BEGIN

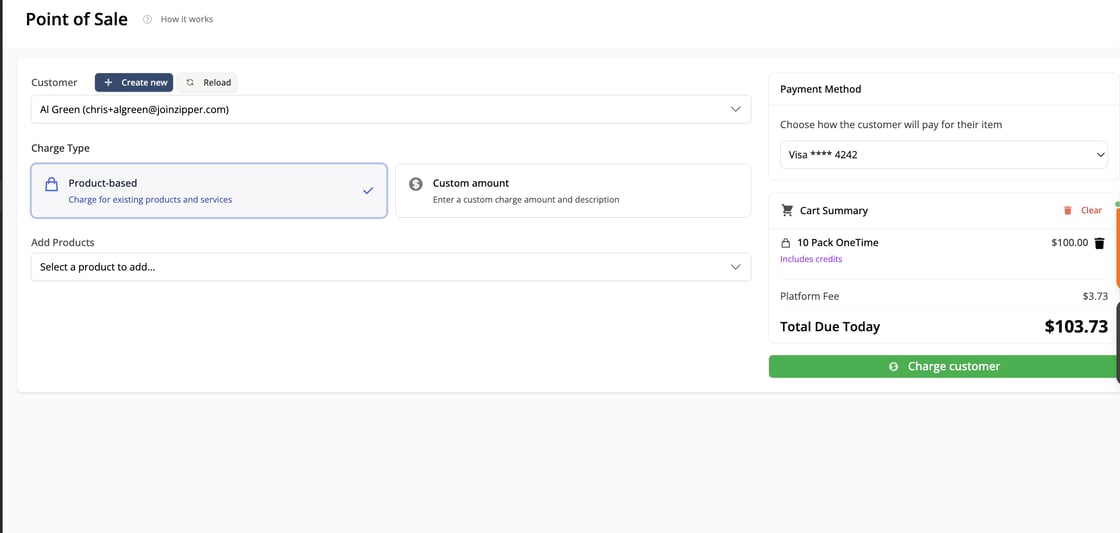
Task: Expand the Add Products dropdown
Action: tap(390, 267)
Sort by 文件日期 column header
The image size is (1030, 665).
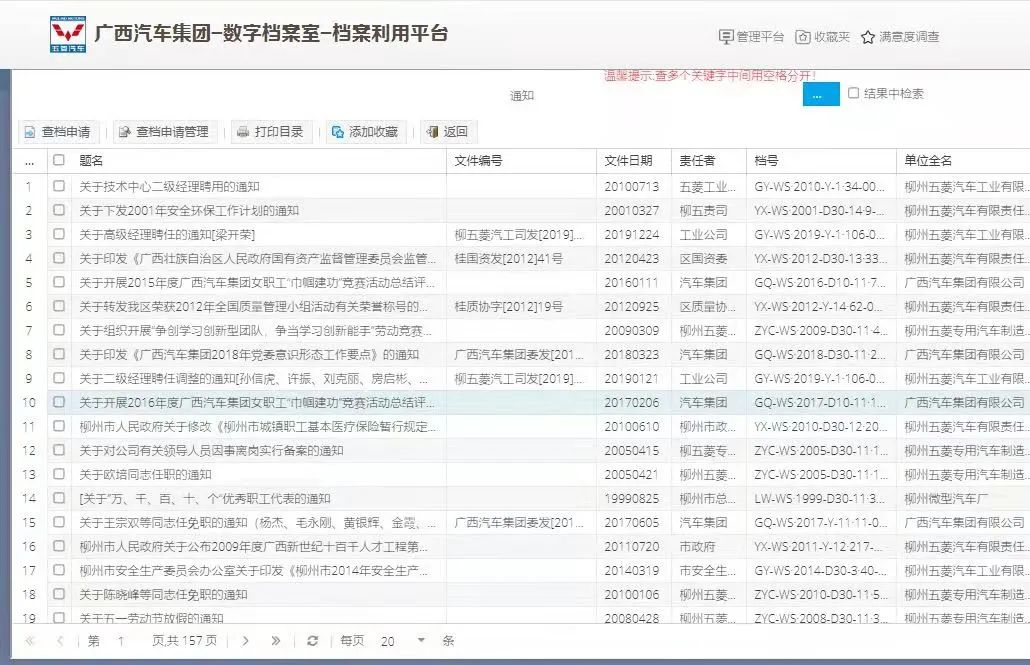tap(628, 160)
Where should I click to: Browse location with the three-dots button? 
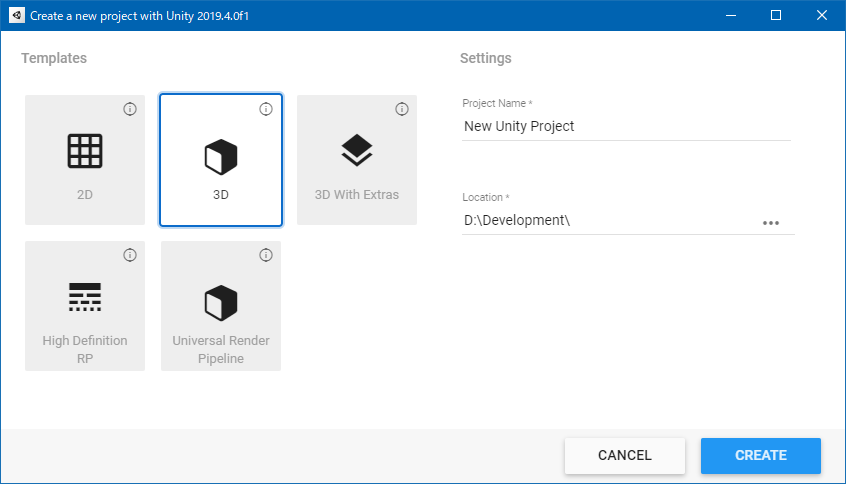click(x=771, y=223)
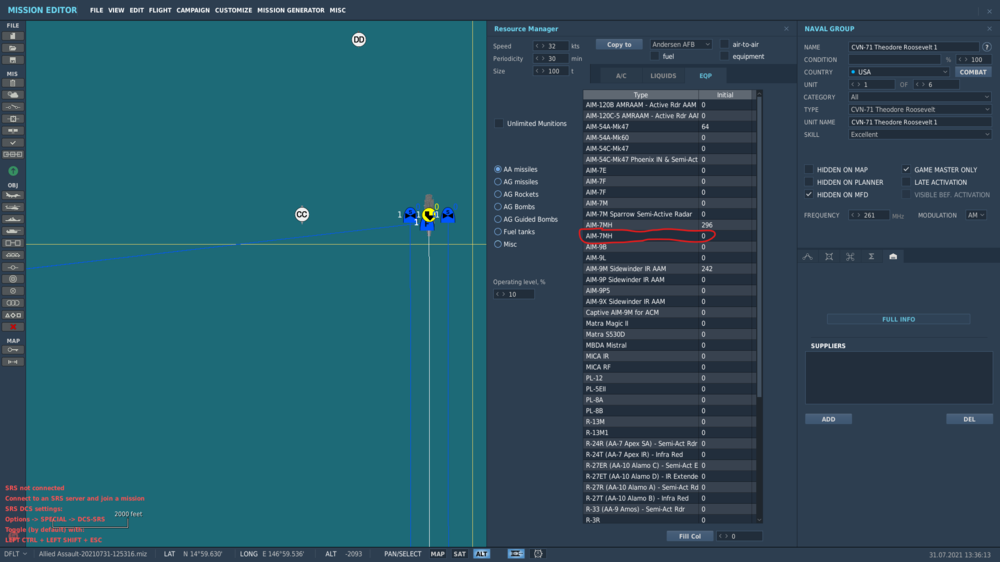Click the Save mission file icon
The width and height of the screenshot is (1000, 562).
(13, 60)
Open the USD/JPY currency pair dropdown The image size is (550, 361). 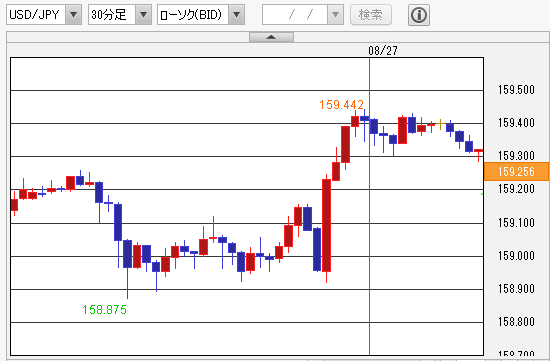click(44, 15)
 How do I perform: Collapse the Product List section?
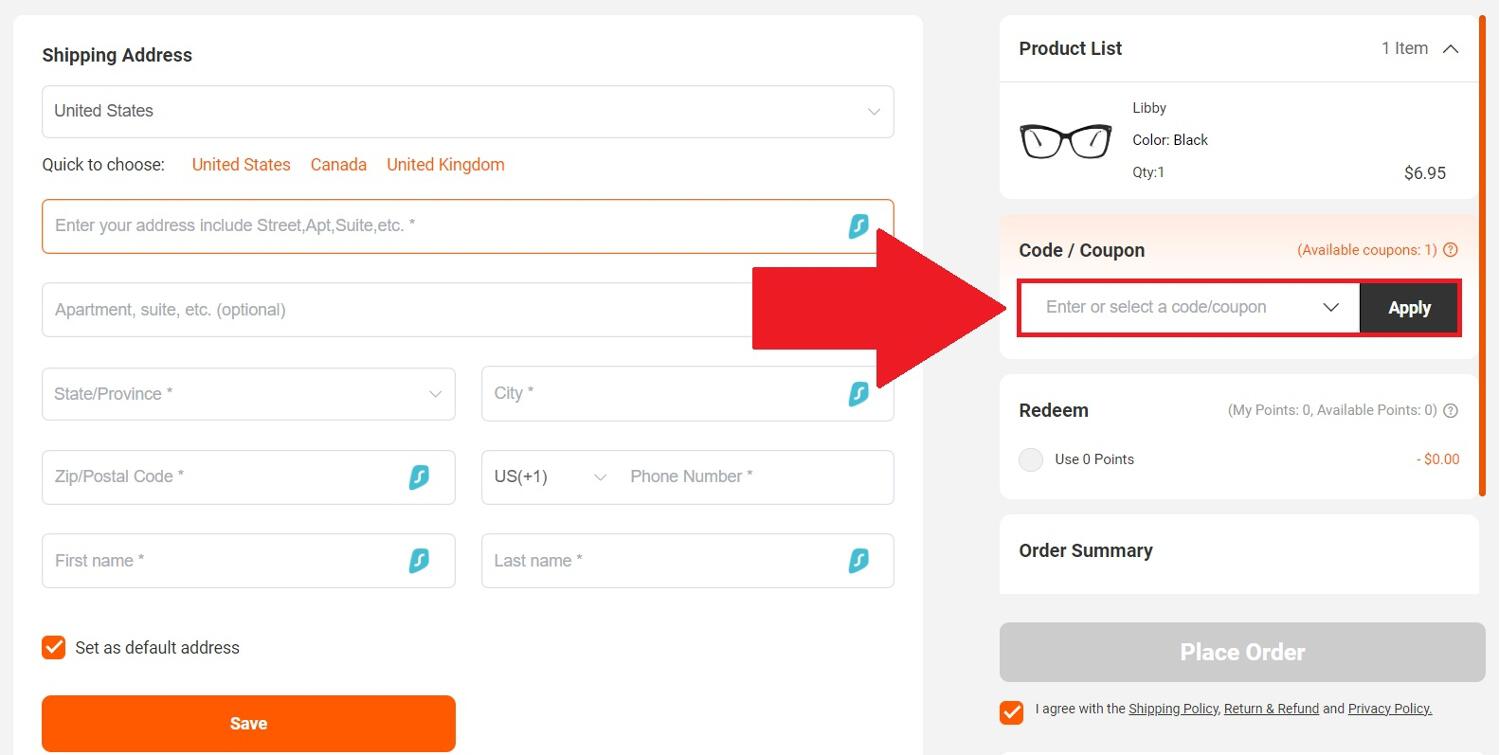pyautogui.click(x=1450, y=47)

END

** WHAT YOU NEED TO DO **
Leave out the pictures and repeat exactly the lines from the one containing "How do I perform: Collapse" through the last line of the entries.

** SOLUTION FOR THIS TASK **
 How do I perform: Collapse the Product List section?
pyautogui.click(x=1450, y=47)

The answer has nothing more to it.